Deborah Hernandez, an Orange County mother, was so disturbed by recent mass shootings that she responded by launching an Orange County chapter of Mothers Demand Action, a national organization that formed after the Newtown shootings that calls for gun control. PHOTOS BY ANA VENEGAS, ORANGE COUNTY REGISTER
BY DAVID WHITING, COLUMNIST, ORANGE COUNTY REGISTER
As I chat in a neighborhood park with Deborah Hernandez, gun control activist, her 5-year-old son runs up crying.
“Mommy, that boy said he was gonna kill me.”
Yes, it’s a very different world from the one in which most of us grew up. School resource officers tell me there was a time that they didn’t hear that kind of language until middle school. No more.Changing times and changing technology prompted Hernandez, a Laguna Hills resident, to form the Orange County chapter of Moms Demand Action for Gun Sense in America.

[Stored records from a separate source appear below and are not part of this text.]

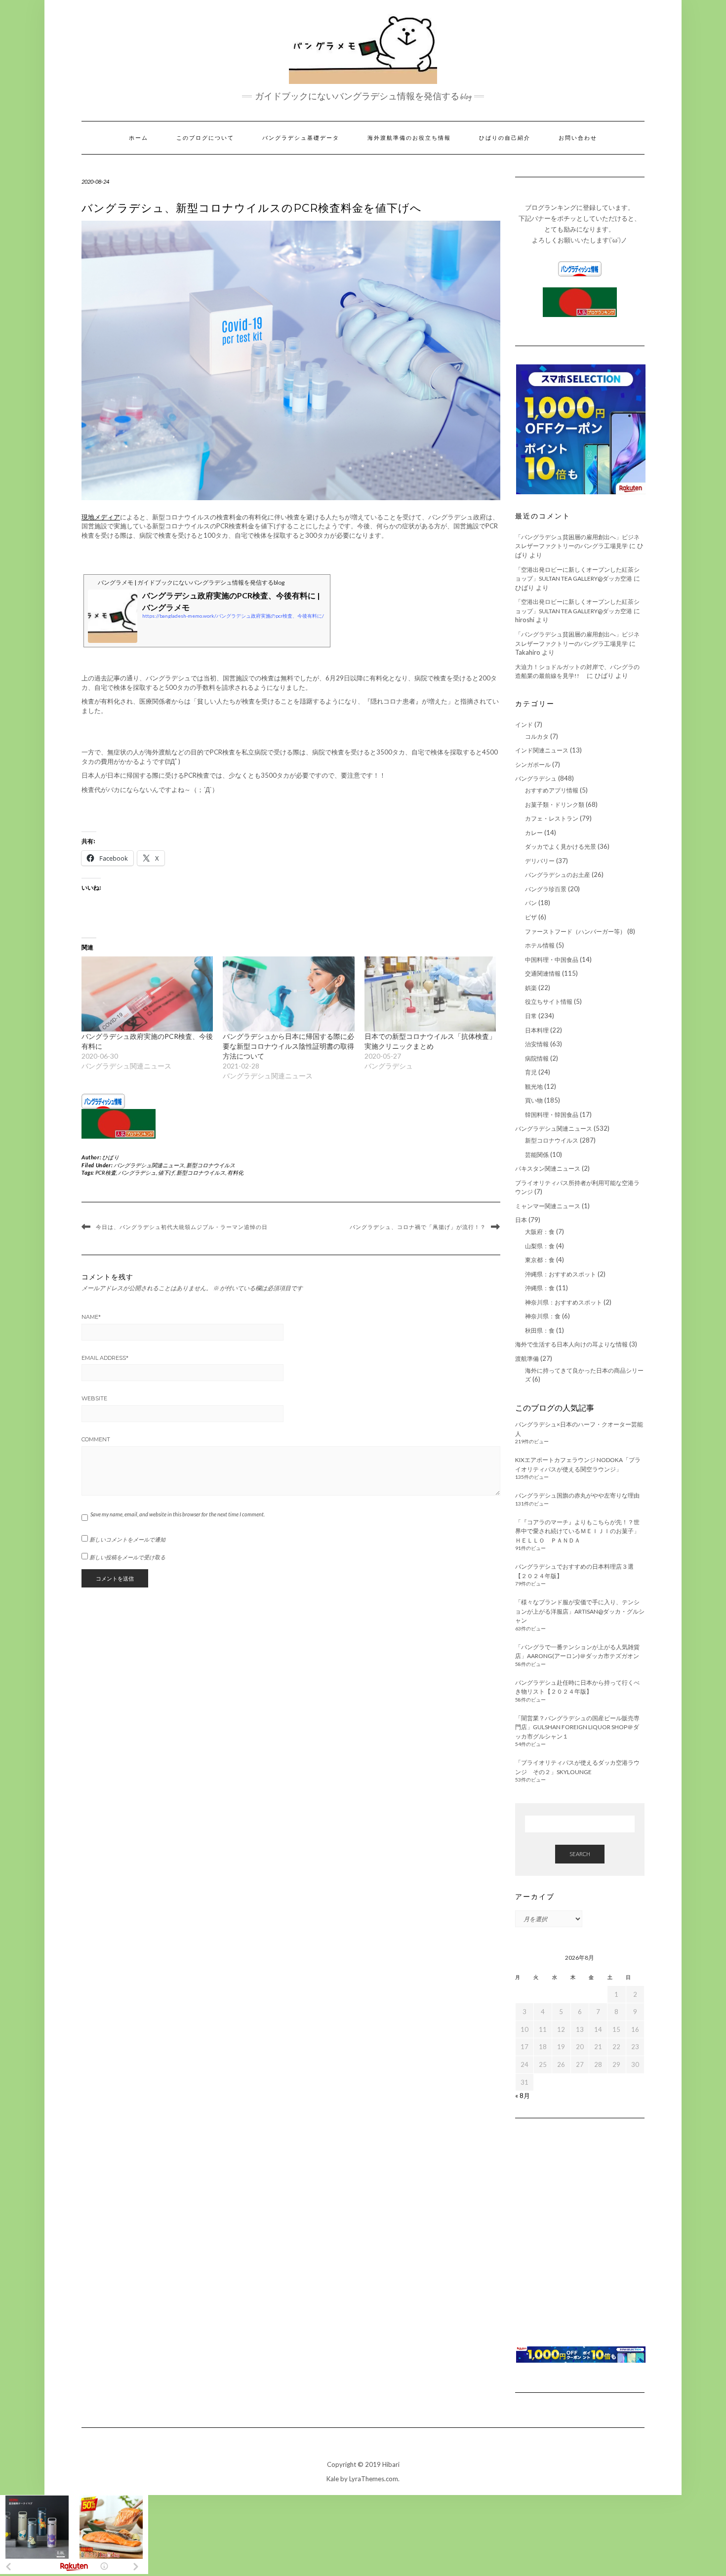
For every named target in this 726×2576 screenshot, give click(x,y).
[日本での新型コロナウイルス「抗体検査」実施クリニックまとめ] (430, 993)
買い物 (534, 1100)
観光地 (534, 1086)
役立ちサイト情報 (548, 1001)
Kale (332, 2479)
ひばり (111, 1157)
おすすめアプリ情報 (551, 790)
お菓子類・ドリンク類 (554, 804)
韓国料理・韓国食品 (551, 1114)
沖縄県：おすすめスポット (560, 1274)
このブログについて (205, 137)
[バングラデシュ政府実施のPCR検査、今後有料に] (147, 993)
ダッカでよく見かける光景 (560, 846)
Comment (95, 1439)
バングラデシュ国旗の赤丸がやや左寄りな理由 (577, 1495)
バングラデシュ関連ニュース (149, 1165)
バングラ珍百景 (545, 889)
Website (94, 1398)
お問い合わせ (578, 137)
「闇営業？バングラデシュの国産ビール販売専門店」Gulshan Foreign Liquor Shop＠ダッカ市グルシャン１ (577, 1727)
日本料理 (537, 1030)
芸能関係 (537, 1154)
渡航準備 (527, 1358)
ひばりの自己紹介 (504, 137)
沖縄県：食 (540, 1288)
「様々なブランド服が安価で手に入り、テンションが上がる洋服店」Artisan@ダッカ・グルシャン (580, 1611)
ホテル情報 (540, 945)
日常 (531, 1016)
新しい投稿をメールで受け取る (127, 1557)
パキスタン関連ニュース (547, 1168)
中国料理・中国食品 (551, 959)
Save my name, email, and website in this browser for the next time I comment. (177, 1514)
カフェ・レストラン (551, 818)
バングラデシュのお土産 (557, 874)
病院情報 (537, 1058)
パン (531, 903)
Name (91, 1316)
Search (579, 1854)
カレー (534, 832)
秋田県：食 (540, 1330)
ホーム (138, 137)
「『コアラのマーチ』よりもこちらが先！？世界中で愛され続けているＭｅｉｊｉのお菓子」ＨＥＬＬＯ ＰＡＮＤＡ (577, 1531)
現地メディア (100, 517)
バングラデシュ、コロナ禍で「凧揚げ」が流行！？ (418, 1227)
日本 (521, 1220)
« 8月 (522, 2096)
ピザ (531, 917)
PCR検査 (105, 1172)
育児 (531, 1072)
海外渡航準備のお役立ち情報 (409, 137)
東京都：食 (540, 1260)
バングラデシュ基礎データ (300, 137)
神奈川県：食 (543, 1316)
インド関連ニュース (541, 750)
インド (524, 724)
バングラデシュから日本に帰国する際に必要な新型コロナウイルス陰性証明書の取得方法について (288, 1046)
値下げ (166, 1172)
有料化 (235, 1172)
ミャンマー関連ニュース (547, 1206)
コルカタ (537, 736)
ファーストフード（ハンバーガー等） (575, 931)
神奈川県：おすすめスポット (563, 1302)
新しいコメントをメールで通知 (127, 1539)
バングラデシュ (137, 1172)
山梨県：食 (540, 1246)
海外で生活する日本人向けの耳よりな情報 (571, 1344)
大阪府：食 (540, 1231)
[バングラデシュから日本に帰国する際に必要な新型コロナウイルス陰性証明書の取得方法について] (288, 993)
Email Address (104, 1357)
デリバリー (540, 861)
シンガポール (533, 764)
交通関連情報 (543, 973)
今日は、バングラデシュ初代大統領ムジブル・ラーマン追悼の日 (182, 1227)
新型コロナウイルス (210, 1165)
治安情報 (537, 1044)
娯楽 (531, 987)
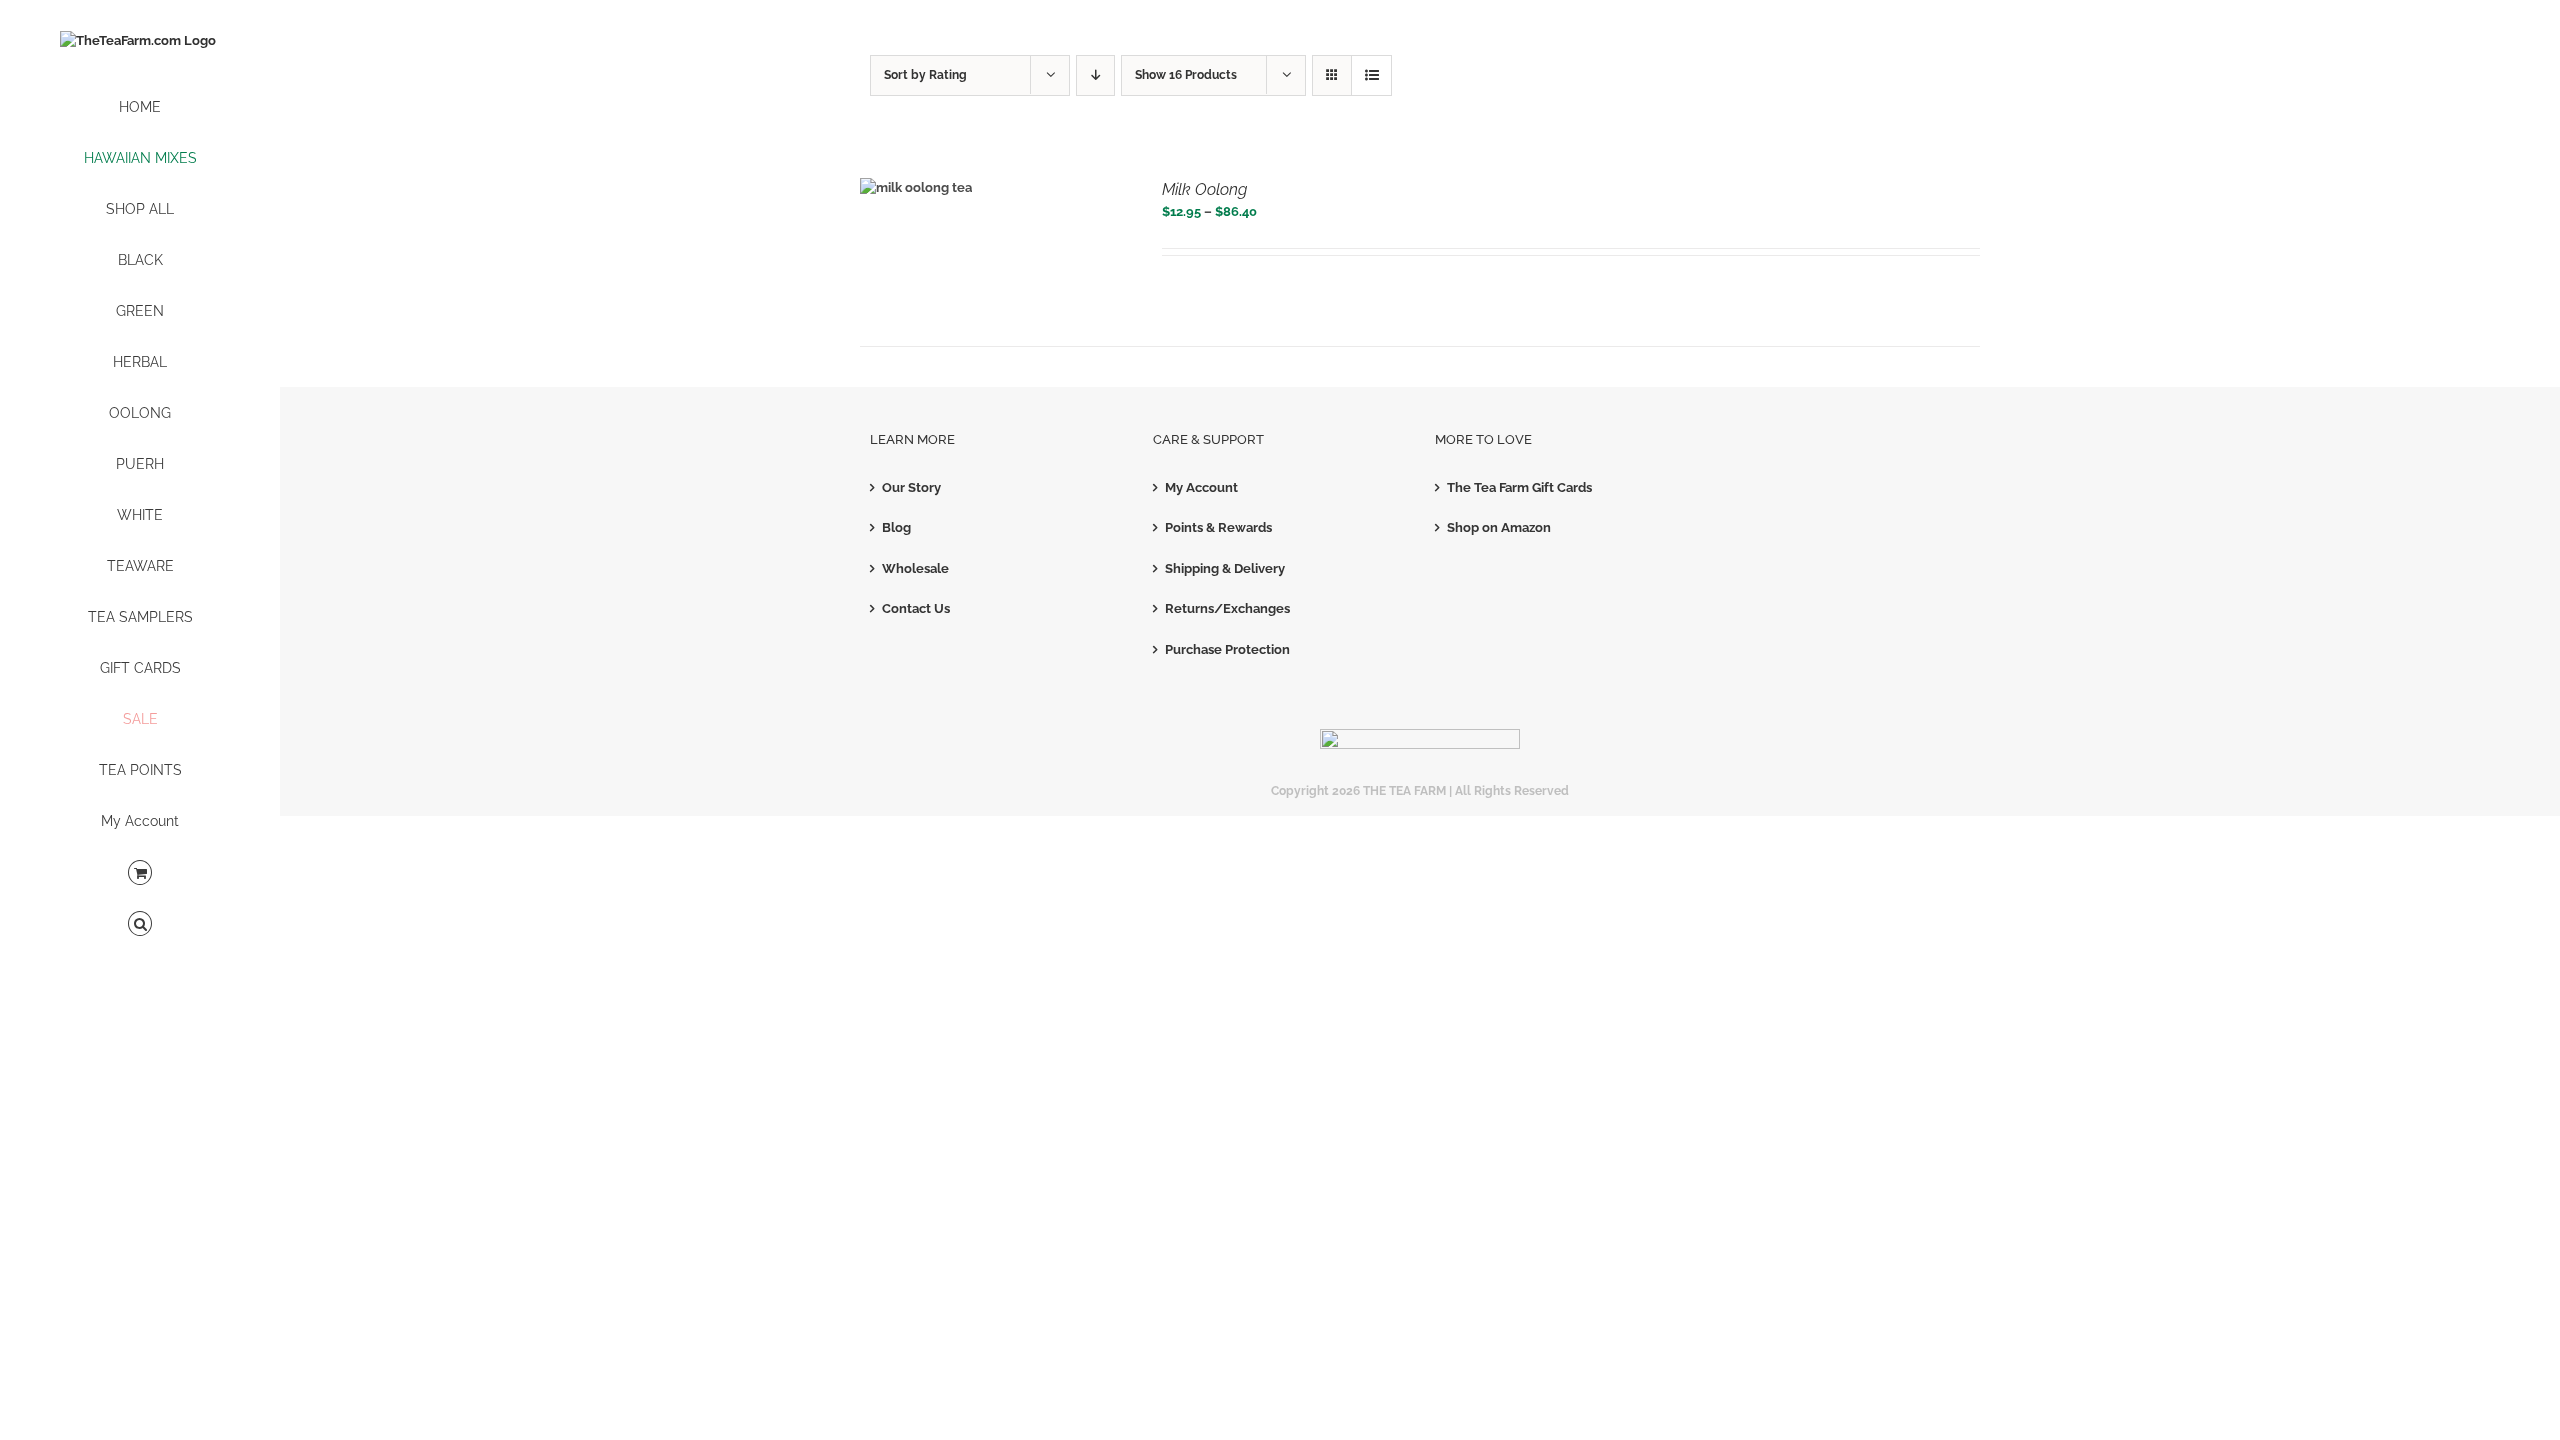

Immediately after Tuesday’s defeat of Sen. Dianne Feinstein’s effort to ban so-called assault weapons, Hernandez shoots me an email. But don’t mistake Hernandez for a veteran activist.
It wasn’t until that devastating day in December when 20 first-graders were killed at Sandy Hook Elementary School that Hernandez decided she needed to help America change.
The question in the escalating firearms debate is what kind of change?